Growing pains are Traasdahl’s badge of honour. Thumbplay, his mobile-app store that predated the iPhone, expanded from sales of zero to $100 million in less than three years. With Tapad he’s piloting another rocket ship.
Tapad professes to solve a problem that has long plagued online advertisers: How to track and target the same consumer across multiple devices—desktop computers, smartphones and tablets. Such ‘retargeting’ is easy to pull off on a desktop. Just add cookies—bits of code that tag visitors—to a website and advertisers can follow prospects with pitches as they circumnavigate the web. Visit a website that sells cutlery and you might be stalked by ads for knives and forks. Because such ads show only to those who’ve visited a brand’s website, they boast a click-through rate of up to three times that of banner ads, says AdRoll, a San Francisco retargeting company.
But cookies can track on only one device. The trail goes cold when you leave a desktop and use a phone. Digitally agnostic users can switch screens 27 times in an hour, says a recent study, leaving marketers in the dark. Using algorithms, Traasdahl says he can show them the light.
Today Tapad has 160 clients, including Audi, American Airlines and TurboTax, serving 2 billion ads each month across 18,000 online publishers. With $1.2 million in sales in 2011 and $8.2 million last year, Tapad should notch a small profit on $25 million in 2013. An imposing roster of digital advertising vets—including AppNexus CEO Brian O’Kelley and former DoubleClick CEO David Rosenblatt—have invested $8.3 million, along with venture funds like FirstMark Capital and Avalon Ventures.
They have had a slightly scary ride. Tapad muscled through a year of failed sales meetings. Its burgeoning success risks irking Congress, regulators and privacy advocates.
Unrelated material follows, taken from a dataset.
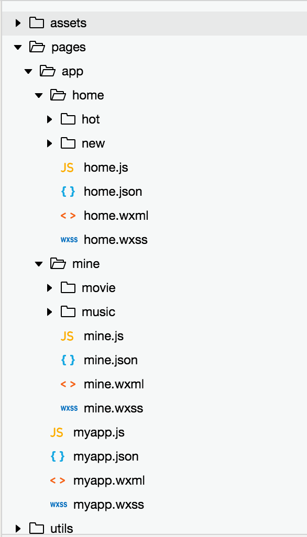307x537 pixels.
Task: Collapse the mine folder arrow
Action: [39, 264]
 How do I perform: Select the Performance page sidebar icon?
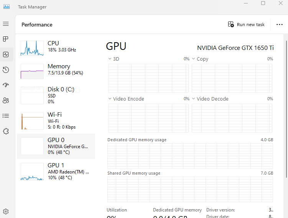pos(6,55)
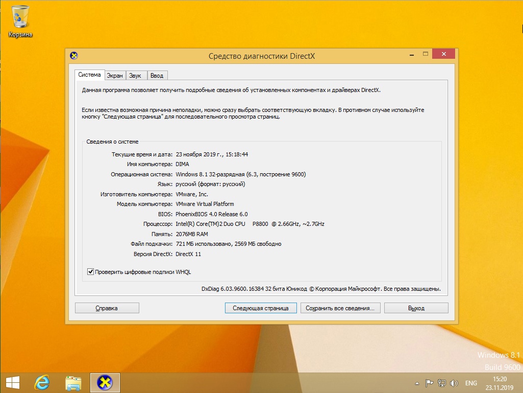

Traasdahl grew up in a small town near Trondheim, Norway, 250 miles north of Oslo. An only child—his father taught high school English and his mother physical education—he showed an early affinity for moneymaking. At age 8 he used Legos to attach a motorised lock to the door of his room, requiring entrants to insert a krone (14 cents) if they wanted in. “It was a 100 percent margin business,” Traasdahl smiles. He gave up when his mother stopped collecting his laundry.
In high school he covered soccer games for a national newspaper. He sold his own help desk software to local businesses while attending the Norwegian University for Science & Technology in Trondheim. After a brief stint consulting, he joined an Oslo startup that ran text-based voting campaigns for TV shows. When it sold to Telenor, the Norwegian telecom giant, he moved to New York City in 2003 to start a US unit.
The entrepreneurial virus flared again. Leaving Telenor in 2004, he launched Thumbplay, an early app store that sold music, ringtones, games and videos on mobile phones. Working in a windowless office in Midtown, he and a co-founder put in 100-hour weeks for a year, striking licensing deals with record labels and carriers.
Customers were slow to catch on. As his cash ran dry, Traasdahl dumped his last $90,000 into online banner ads on popular sites like MySpace and Metro Lyrics. Customers jumped—and spent big money on Thumbplay’s library of content. For every $5 spent acquiring a user, Thumbplay gained $30 in revenue. That helped land $7.5 million from SoftBank Capital.
The company surged, raising another $42 million in venture funds. Exhausted, Traasdahl gave up as CEO in 2008 to spend time in Florida with his wife and newborn son. Hit hard by the rise of iOS and Android, Thumbplay saw its meteoric streak fade. The company sold to Clear Channel for less than what investors had put in.